<<<<

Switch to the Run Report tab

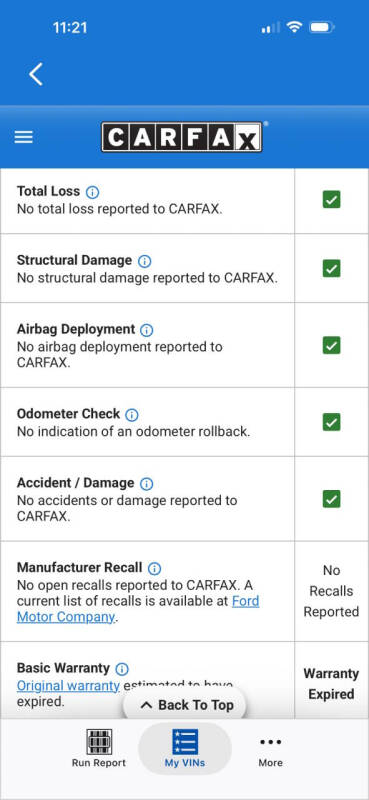99,748
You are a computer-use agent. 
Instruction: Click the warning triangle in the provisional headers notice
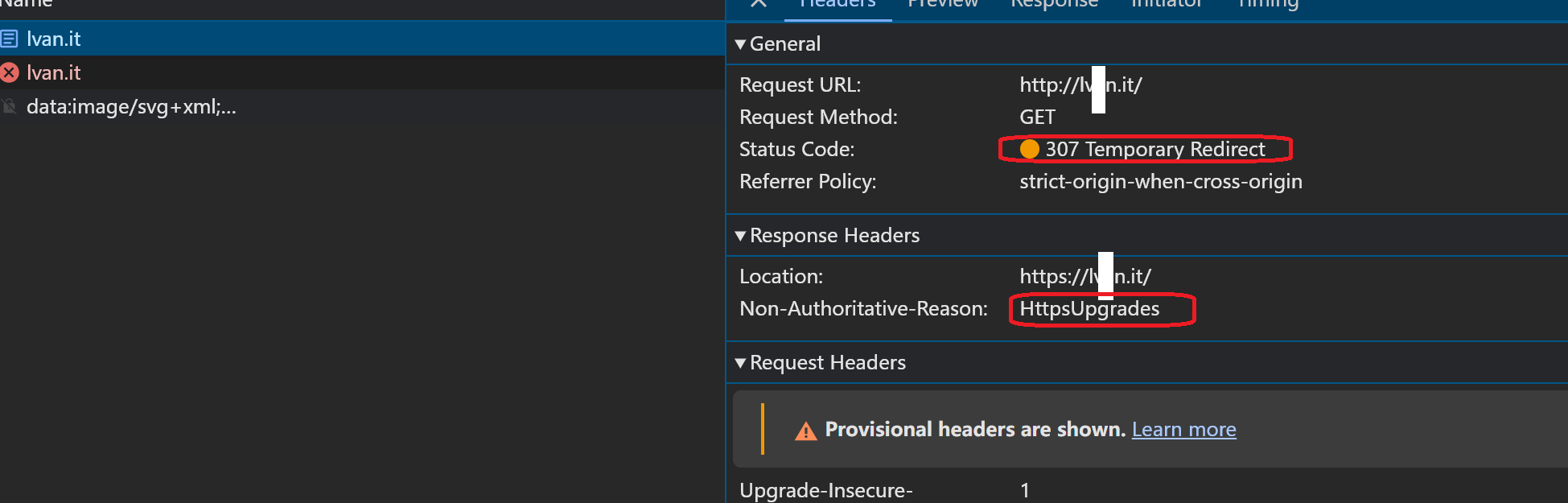(x=805, y=431)
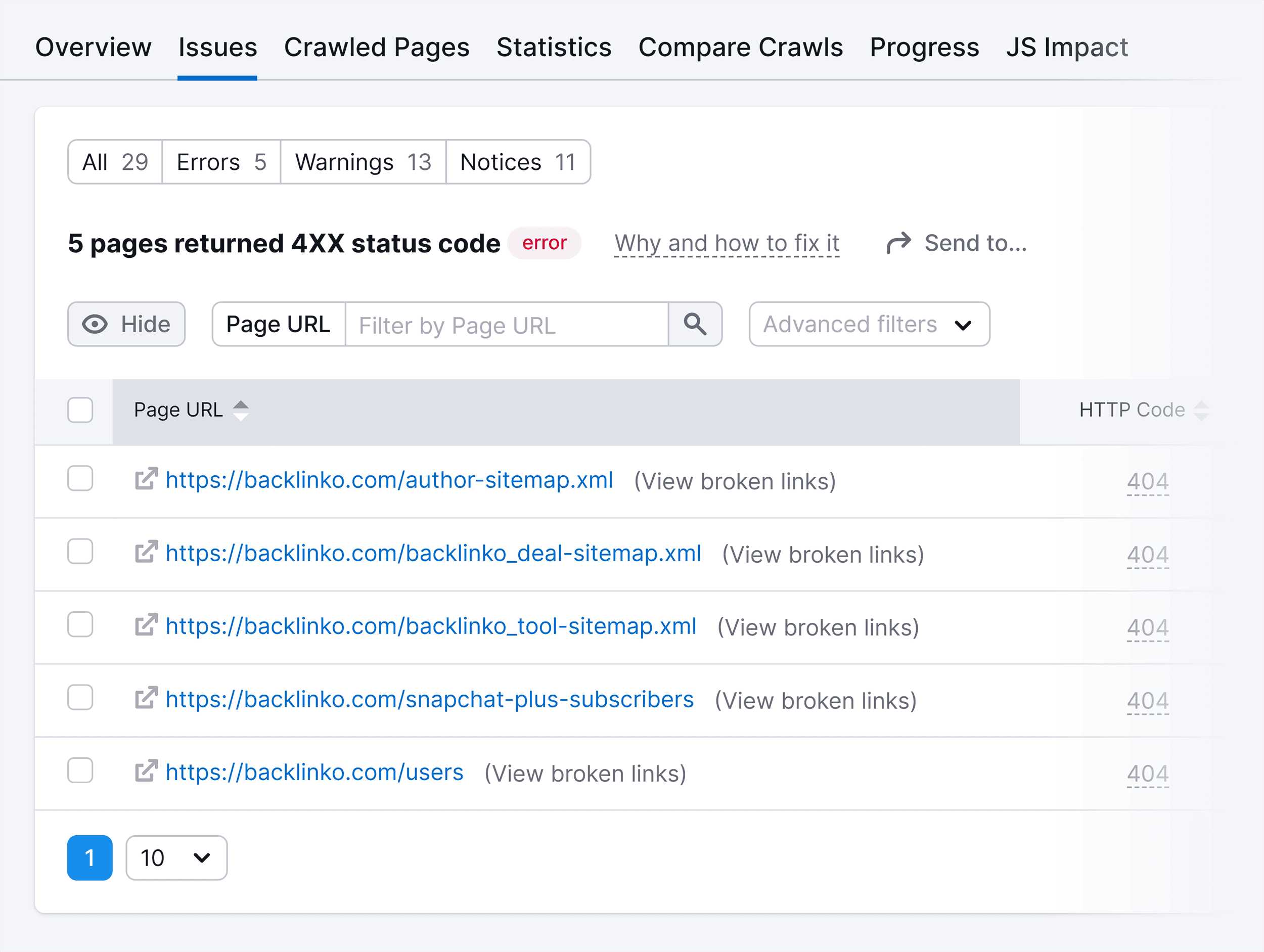The image size is (1264, 952).
Task: Click inside the Filter by Page URL field
Action: [x=506, y=325]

>>>>

_Task instructions_: Copy out every line of text in the records above word for word, omitting the pictures.

_Full response_:
Switch to the Run Report tab

99,748
You are a computer-use agent. 
Instruction: Click the warning triangle in the provisional headers notice
(x=805, y=431)
The image size is (1264, 952).
Task: Click inside the Filter by Page URL field
Action: [x=506, y=325]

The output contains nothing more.